Corroborating this development at the end of the recently held Insurers’ Committee in Lagos recently, the chairman, Sub-Committee on Publicity and Communications, Insurers Committee, Ebelechukwu Nwachukwu, said at the insurers’ Committee meeting, the commissioner for Insurance/CEO, Sunday Thomas, had hinted the operators that the modalities for the risk-based capital would be released by NAICOM by month end.
Nwachukwu, who is also the managing director, NSIA Insurance Limited, disclosed that insurers were awaiting this document that would give a clear direction on the next line of action for the capitalisation of the insurance industry.
At a separate event, the chairman, Nigerian Insurers Association (NIA), Ganiyu Musa, said the Consolidated Insurance Bill was already at an advanced stage as relevant stakeholders’ contributions had been included with the final vetting ongoing, with the bill expected to be passed into law soon.
Earlier, experts had hinged the growth on recapitalisation of the industry that will lead to increased capacity to absorb large risks, thereby increasing the profitability of the industry.
The managing director/CEO of Boff & Co Insurance Brokers Limited, Chief Babatunde Agbeja, called for increased capacity, regular staff training, investment in information and technology and regular engagement with stakeholders.
According to him, there is need for increased capacity in the Nigerian insurance industry, even though the capacity of the industry had increased over time.
“When Boff and Co started special risk 25 years ago, we were insuring about 70 per cent of our portfolio abroad but, over time, it reduced from 70 per cent to about 20 per cent and in the last six months, we had problems finding excess capacity to insure abroad.
“I am proud to tell you that as of today, the risk businesses we did in the last three months has been 100 per cent in Nigeria.
“The capacity is growing but we need to back it up with technical know-how, training and retraining of staff. Insurance industry should keep pace with the trend of events globally because the insurance business is an international business.
“The issues surrounding the previous recapitalisation exercise are just too unfortunate because they did a disservice to the industry. Although the industry is doing well, we only need to be better. We need to be sincere, be professional, and ensure that capacity increases continuously. Before now, from any international business that comes to Nigeria, only two per cent is retained locally but today it has increased to 15 per cent.
“My advice to the industry is continuous capacity improvement – it is a need, a must for the industry to succeed. There must be regular engagement between regulators and the players to recapitalise the industry,” he said.

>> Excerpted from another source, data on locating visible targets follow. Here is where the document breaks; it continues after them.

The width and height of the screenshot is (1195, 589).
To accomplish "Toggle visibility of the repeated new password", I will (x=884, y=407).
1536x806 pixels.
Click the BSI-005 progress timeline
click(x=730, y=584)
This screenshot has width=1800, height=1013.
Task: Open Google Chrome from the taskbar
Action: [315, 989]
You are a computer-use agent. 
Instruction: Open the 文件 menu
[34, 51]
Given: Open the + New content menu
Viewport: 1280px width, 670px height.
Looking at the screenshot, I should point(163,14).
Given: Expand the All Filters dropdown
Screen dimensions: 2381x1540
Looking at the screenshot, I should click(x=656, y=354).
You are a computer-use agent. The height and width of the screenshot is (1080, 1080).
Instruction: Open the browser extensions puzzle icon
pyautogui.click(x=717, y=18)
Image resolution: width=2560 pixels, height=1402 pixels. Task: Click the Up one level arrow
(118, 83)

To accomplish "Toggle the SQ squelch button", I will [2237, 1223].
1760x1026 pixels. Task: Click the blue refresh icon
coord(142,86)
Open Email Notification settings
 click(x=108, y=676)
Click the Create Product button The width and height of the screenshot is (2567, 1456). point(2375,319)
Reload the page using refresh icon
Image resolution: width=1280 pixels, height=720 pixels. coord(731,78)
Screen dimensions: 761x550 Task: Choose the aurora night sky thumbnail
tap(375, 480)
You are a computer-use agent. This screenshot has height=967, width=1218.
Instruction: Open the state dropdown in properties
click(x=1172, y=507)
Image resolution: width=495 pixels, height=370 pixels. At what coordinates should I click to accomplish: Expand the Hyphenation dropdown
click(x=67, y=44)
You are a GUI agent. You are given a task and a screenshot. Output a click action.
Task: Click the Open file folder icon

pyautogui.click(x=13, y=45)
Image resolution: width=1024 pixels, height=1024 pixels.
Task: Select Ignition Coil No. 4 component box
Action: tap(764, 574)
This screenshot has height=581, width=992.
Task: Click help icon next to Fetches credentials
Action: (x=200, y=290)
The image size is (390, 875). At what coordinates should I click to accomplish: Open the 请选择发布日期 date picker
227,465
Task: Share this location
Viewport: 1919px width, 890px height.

Earlier in his presentation entitled “2021 Review and 2022 Economic Outlook,” in Lagos recently, the founder of B. Adedipe and Associates, Dr. Biodun Adedipe, while reviewing the insurance industry and what the industry should do going forward to drive growth, said: “We have done a lot of work to ensure the growth of insurance industry in Nigeria. In the last ten years we have done memos to the presidency about three times on behalf of the insurance industry.”